Cardinal George Pell says he wasn’t interested in the “sad story” of Gerald Francis Ridsdale’s offending in the mid-1970s, but insisted he was unaware of the allegations.

Mar 01, 2016, updated Mar 01, 2016
Cardinal George Pell giving evidence to the Royal Commission into Institutional Responses to Child Sexual Abuse. Photo: AAP

Cardinal George Pell giving evidence to the Royal Commission into Institutional Responses to Child Sexual Abuse. Photo: AAP

Cardinal Pell, who was then a Ballarat priest, says he did not know that Ridsdale’s offending was common knowledge in the Victorian parish of Inglewood in 1975 and did not know about the allegations.

“It’s a sad story and it wasn’t of much interest to me,” he told the child abuse royal commission from Rome, drawing gasps from some observers in the room.

“The suffering, of course, was real and I very much regret that, but I had no reason to turn my mind to the extent of the evils that Ridsdale had perpetrated.”

Former Ballarat bishop Ronald Mulkearns knew about complaints against Ridsdale when he moved him between parishes but  Pell said he was not told about it when he was an adviser to the bishop from 1977.

Pell, appearing before the commission for the second day via videolink, said the bishop and senior cleric Monsignor Leo Fiscalini deceived him and other advisers at meetings which discussed moving Ridsdale.

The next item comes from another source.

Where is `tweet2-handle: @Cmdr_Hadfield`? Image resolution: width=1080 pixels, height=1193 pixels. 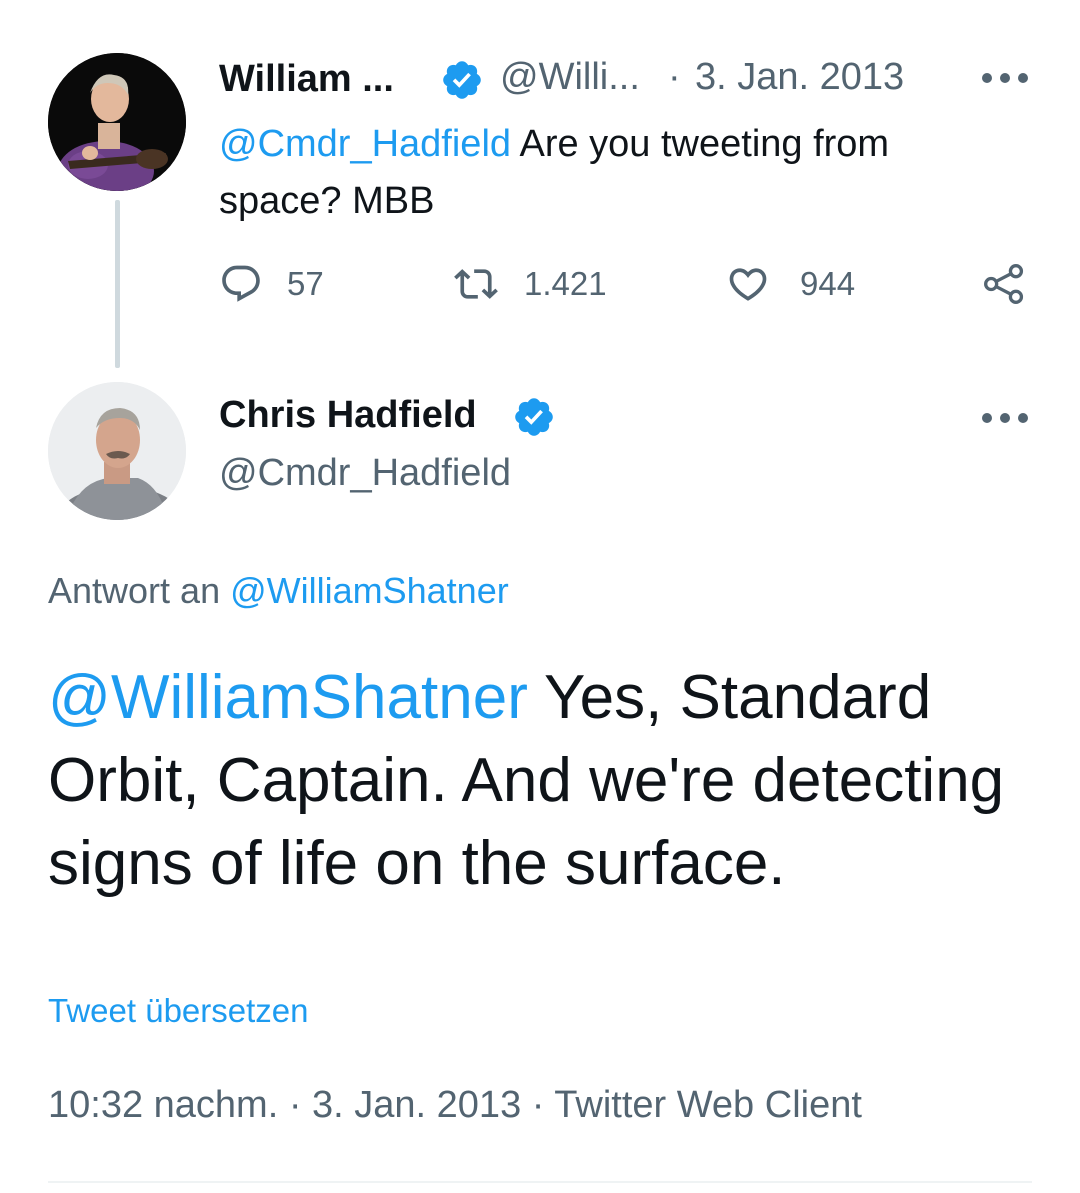 tweet2-handle: @Cmdr_Hadfield is located at coordinates (365, 474).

The commission has heard Ridsdale’s offending was common knowledge in at least two parishes but Cardinal Pell maintained he did not know.

Commission chair Justice Peter McClellan said Pell would be held to be culpable if he, like Mulkearns, did know about the offending.

Pell said that was correct.

“It is very clear of course that the decision is one of the bishop’s, that the consultors only have an advisory capacity and of course all of us have to respect the evidence,” Pell said.

But Pell also said he was lied to and deceived.

While he didn’t know why Ridsdale was moved on to new parishes in the Victorian diocese of Ballarat in the 1970s, Mulkearns and other priests knew of repeated paedophilia allegations.

McClellan asked: “You say the bishop deceived you, is that right?”

Pell replied: “Unfortunately, correct.”

McClellan asked why Mulkearns would have deceived his advisers about Ridsdale’s behaviour.

Pell said Mulkearns may have been trying to protect the consulters.

“He might have wanted to protect us from his wrongdoing,” Pell said.

“He might have feared that if he told us the truth that people like myself would have said `well look is that correct, I’m not sure we should be going in that direction at all’.

“The reasons why he did these things repeatedly is a great mystery to me.”

McClellan pressed Pell on why the bishop would have deceived him and lied about Ridsdale’s behaviour when it was common knowledge in at least two parishes.

“Given that it was common knowledge by many people why would he choose to deceive you?”

Pell said: “Because he would realise that I didn’t know and he did not want me to share in his culpability.

“And also I think he would not have wanted to mention it to me and at least some other members of the consulters because at the very minimum we would have asked questions about the propriety of such a practice.”

Pell agreed that was his job as a consulter “and almost certainly it would have been done”.

Counsel assisting the commission Gail Furness SC said Ridsdale’s problems were not a secret.

“To suggest as you have repeatedly that knowledge about Ridsdale was secret is just not true,” Furness told Pell.

Pell said he was not suggesting it was not known by others.

“It wasn’t known to me and I believe it wasn’t known to quite a number of others,” he said.

McClellan said there were multiple consulters meetings between 1977 and 1979, during which time Pell would have also met with the bishop and heard gossip within the Ballarat diocese.

Pell said he did not hear anything about Ridsdale’s misbehaviour between 1977, when he says he was deceived, and 1979.

“We’re talking about a different age. There was no social media. I don’t think there were mobile telephones.

“We are talking about a country diocese. There was certainly not the flow of information in society that there is now, and certainly on a topic like this there were enormous social inhibitions on discussing such matters.”

McClellan said there were telephones in the diocese.

Earlier, the cardinal told the hearing via an audio visual link from the Hotel Quirinale in Rome it was unacceptable that Mulkearns had moved Ridsdale between parishes, including to Inglewood in 1975.

“It’s unacceptable because of the risk it presented to children in Inglewood and that was exacerbated by the fact it doesn’t seem as though any effort was made to withdraw Ridsdale, at least for a period, for counselling or advice or help,” he said.

The cardinal told waiting media as he arrived at the hearing he had “the full backing of the Pope”.

This is Pell’s third appearance before the Royal Commission into Institutional Responses to Child Sexual Abuse.

On the first day of his testimony, he said he was unaware of sexual abuse and cover-ups across the Ballarat diocese when he was there from 1973 to 1984.